TASK DETAILS
Give back all the data exactly as it was written.

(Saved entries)

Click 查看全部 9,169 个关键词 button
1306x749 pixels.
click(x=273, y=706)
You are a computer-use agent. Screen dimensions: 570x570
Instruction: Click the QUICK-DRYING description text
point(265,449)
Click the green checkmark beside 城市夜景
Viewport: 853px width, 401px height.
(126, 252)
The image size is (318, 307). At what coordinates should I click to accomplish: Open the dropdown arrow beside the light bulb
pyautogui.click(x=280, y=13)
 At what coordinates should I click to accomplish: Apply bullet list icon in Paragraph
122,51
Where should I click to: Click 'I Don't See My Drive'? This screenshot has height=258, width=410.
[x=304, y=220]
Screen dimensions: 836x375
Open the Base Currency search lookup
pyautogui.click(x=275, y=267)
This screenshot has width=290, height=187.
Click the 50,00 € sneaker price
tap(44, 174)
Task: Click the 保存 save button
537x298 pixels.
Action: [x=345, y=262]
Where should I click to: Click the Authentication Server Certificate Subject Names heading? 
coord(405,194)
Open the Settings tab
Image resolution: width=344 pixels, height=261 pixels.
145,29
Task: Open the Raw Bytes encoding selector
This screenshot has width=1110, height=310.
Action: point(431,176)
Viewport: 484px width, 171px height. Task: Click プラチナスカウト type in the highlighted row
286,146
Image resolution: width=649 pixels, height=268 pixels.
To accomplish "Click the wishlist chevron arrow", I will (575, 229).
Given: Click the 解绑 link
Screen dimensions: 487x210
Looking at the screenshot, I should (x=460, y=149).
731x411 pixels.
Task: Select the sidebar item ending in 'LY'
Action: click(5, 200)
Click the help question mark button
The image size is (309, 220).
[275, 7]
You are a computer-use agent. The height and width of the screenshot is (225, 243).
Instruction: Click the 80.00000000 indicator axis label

EXERCISE OUTPUT
Click 查看全部 9,169 个关键词 button
1306x749 pixels.
click(x=273, y=706)
You are a computer-use agent. Screen dimensions: 570x570
Instruction: Click the QUICK-DRYING description text
point(265,449)
Click the green checkmark beside 城市夜景
Viewport: 853px width, 401px height.
(126, 252)
The image size is (318, 307). At what coordinates should I click to accomplish: Open the dropdown arrow beside the light bulb
pyautogui.click(x=280, y=13)
 At what coordinates should I click to accomplish: Apply bullet list icon in Paragraph
122,51
Where should I click to: Click 'I Don't See My Drive'? This screenshot has height=258, width=410.
[x=304, y=220]
Screen dimensions: 836x375
Open the Base Currency search lookup
pyautogui.click(x=275, y=267)
This screenshot has width=290, height=187.
Click the 50,00 € sneaker price
tap(44, 174)
Task: Click the 保存 save button
537x298 pixels.
Action: [x=345, y=262]
Where should I click to: Click the Authentication Server Certificate Subject Names heading? 
coord(405,194)
Open the Settings tab
Image resolution: width=344 pixels, height=261 pixels.
145,29
Task: Open the Raw Bytes encoding selector
This screenshot has width=1110, height=310.
Action: point(431,176)
Viewport: 484px width, 171px height. Task: Click プラチナスカウト type in the highlighted row
286,146
Image resolution: width=649 pixels, height=268 pixels.
To accomplish "Click the wishlist chevron arrow", I will (575, 229).
Given: Click the 解绑 link
Screen dimensions: 487x210
Looking at the screenshot, I should (x=460, y=149).
731x411 pixels.
Task: Select the sidebar item ending in 'LY'
Action: click(5, 200)
Click the help question mark button
The image size is (309, 220).
[275, 7]
You are a computer-use agent. The height and width of the screenshot is (225, 243).
Instruction: Click the 80.00000000 indicator axis label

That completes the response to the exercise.